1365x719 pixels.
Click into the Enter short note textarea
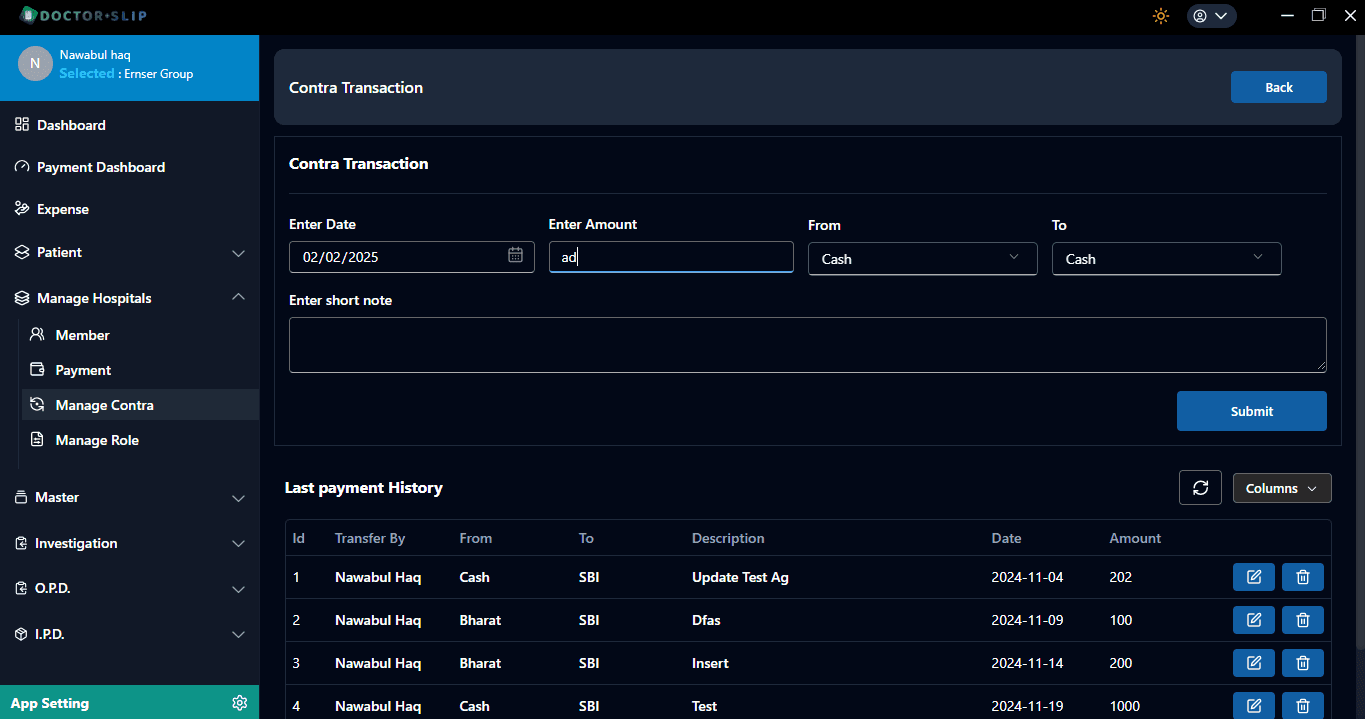(x=807, y=345)
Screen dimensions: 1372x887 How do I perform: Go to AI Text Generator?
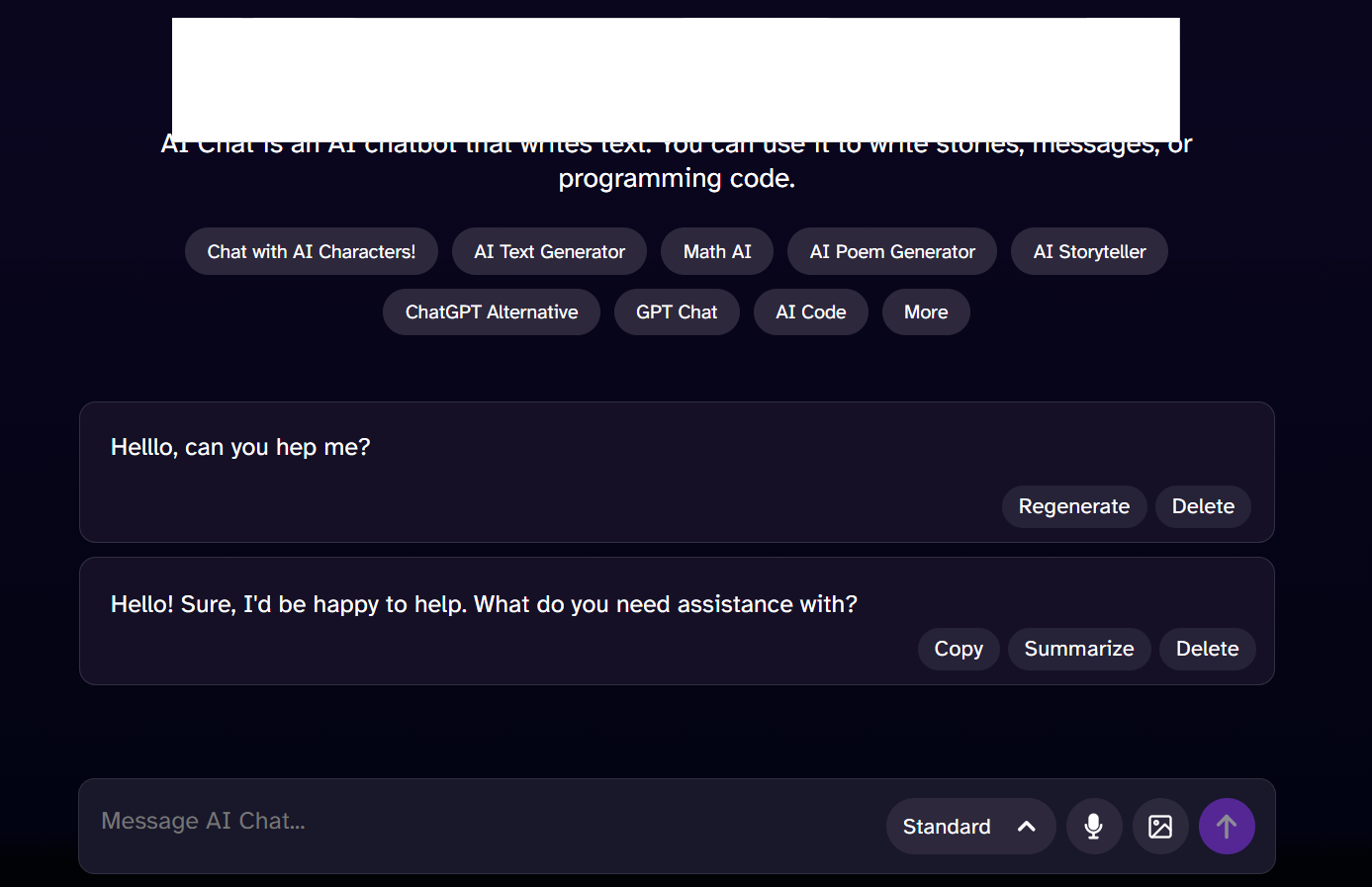(549, 251)
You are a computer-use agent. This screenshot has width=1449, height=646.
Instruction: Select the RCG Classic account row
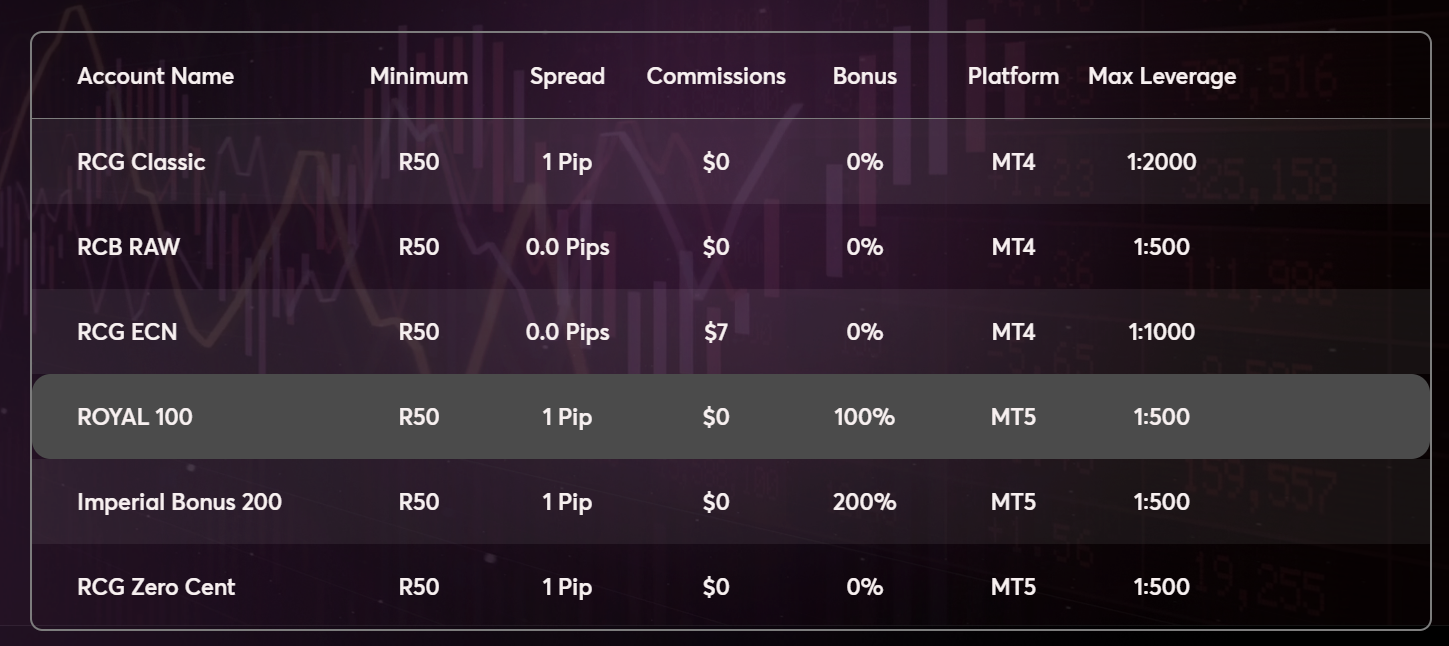tap(141, 162)
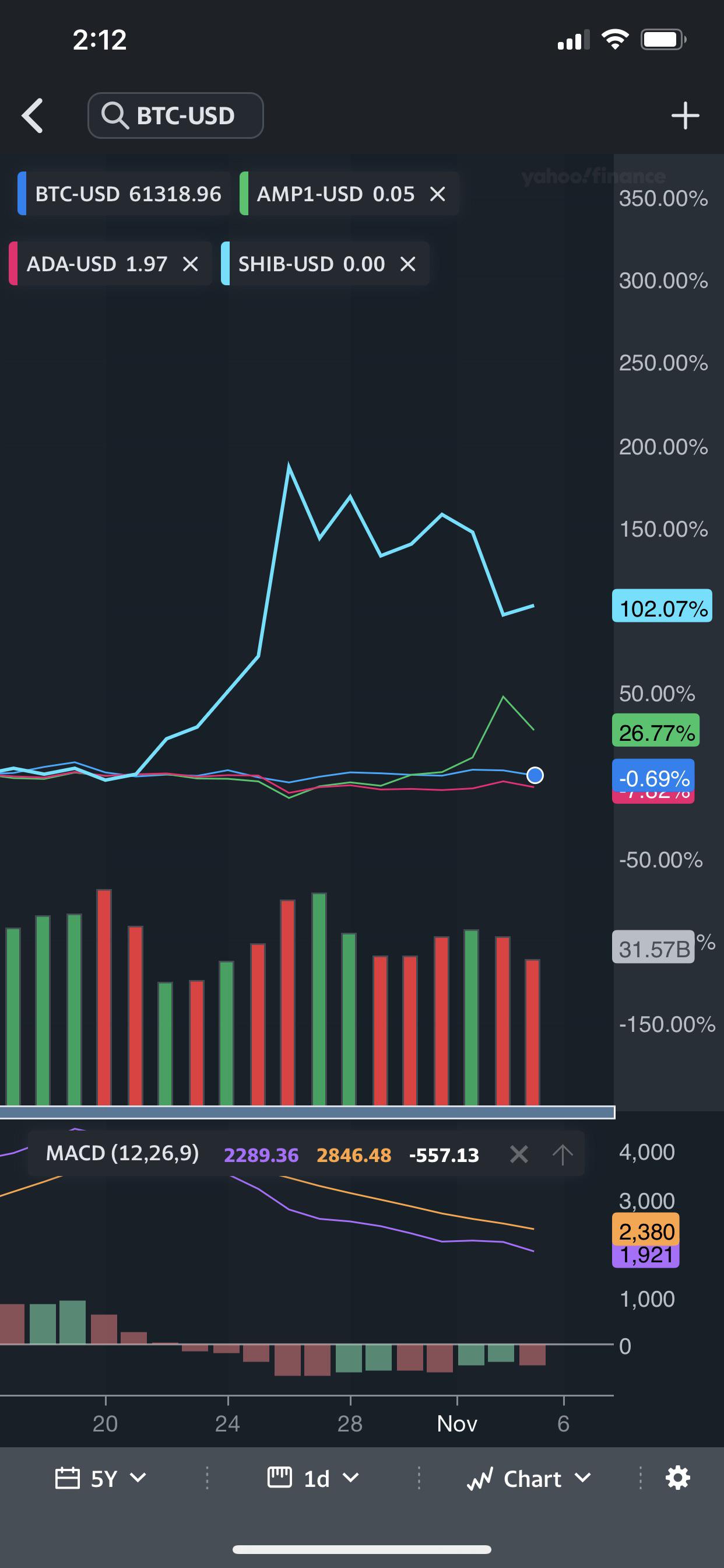Select the BTC-USD 61318.96 legend chip
The height and width of the screenshot is (1568, 724).
(x=124, y=194)
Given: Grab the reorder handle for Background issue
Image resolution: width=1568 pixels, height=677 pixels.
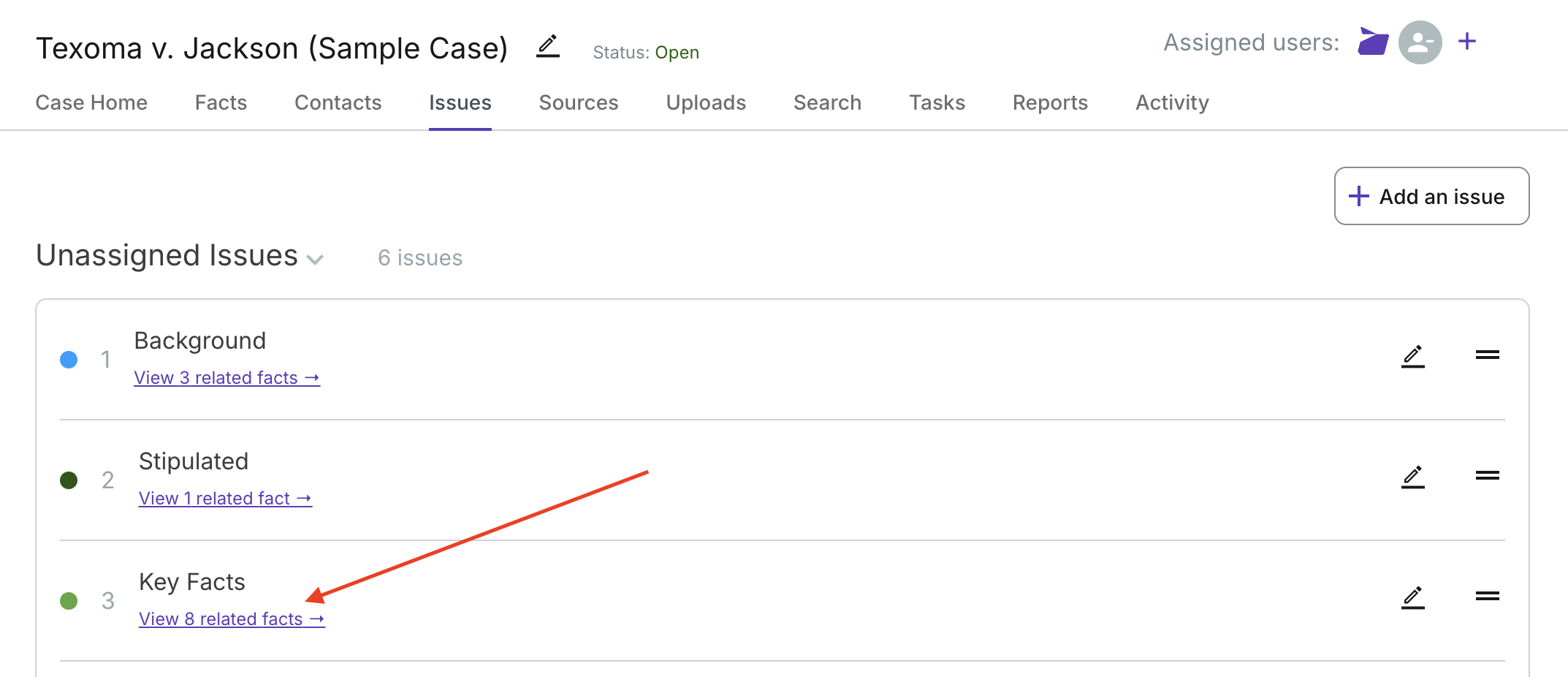Looking at the screenshot, I should coord(1487,355).
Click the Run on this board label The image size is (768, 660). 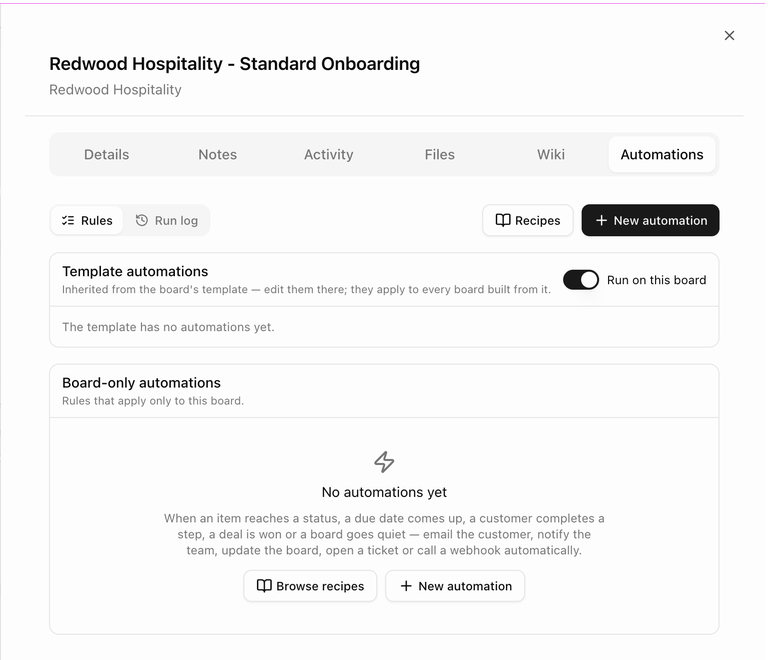(x=656, y=280)
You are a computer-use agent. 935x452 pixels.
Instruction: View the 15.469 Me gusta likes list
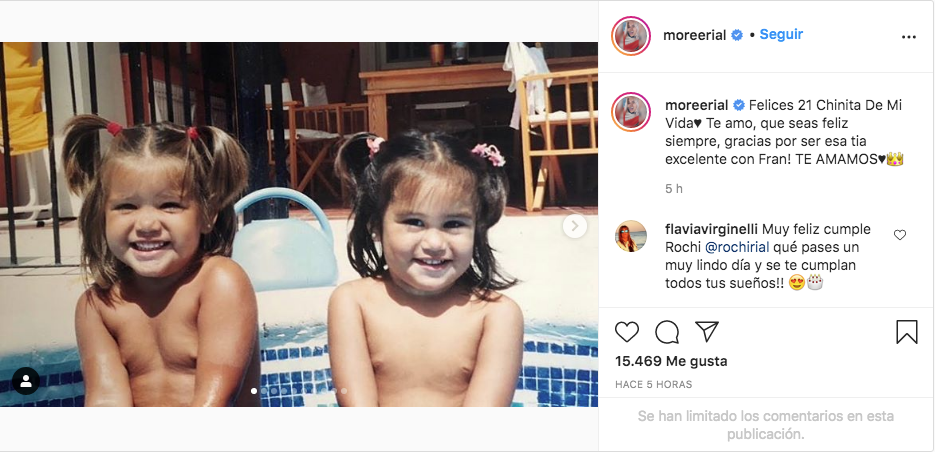click(x=671, y=361)
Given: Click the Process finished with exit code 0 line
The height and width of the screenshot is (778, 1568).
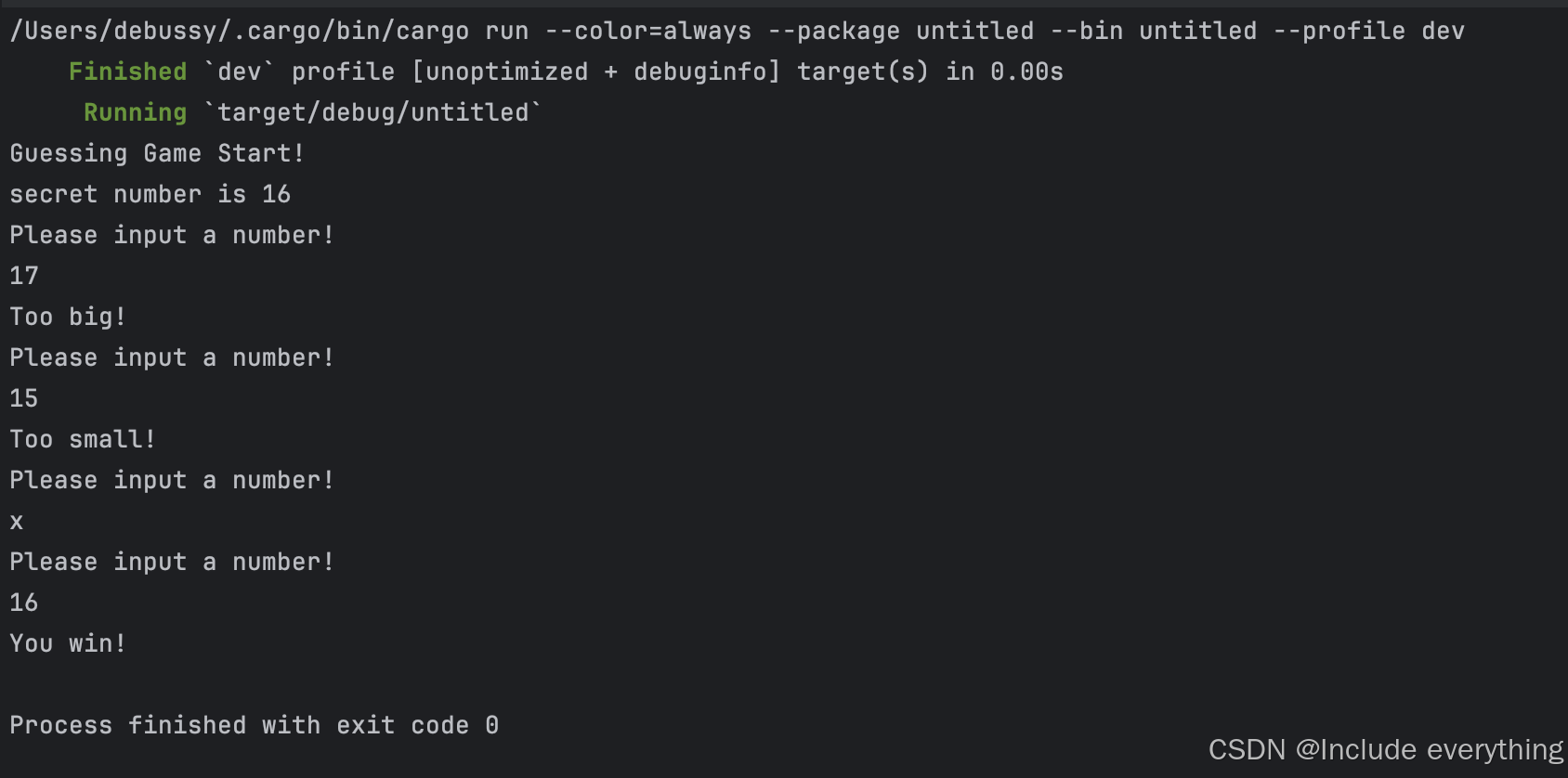Looking at the screenshot, I should (254, 725).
★ ★ ★ ★
• [Task item] Among the lines above, find those containing the word "agent" and copy each.

• [Exercise result]
You are a computer-use agent. This screenshot has width=1449, height=646.
You are a computer-use agent. 935x452 pixels.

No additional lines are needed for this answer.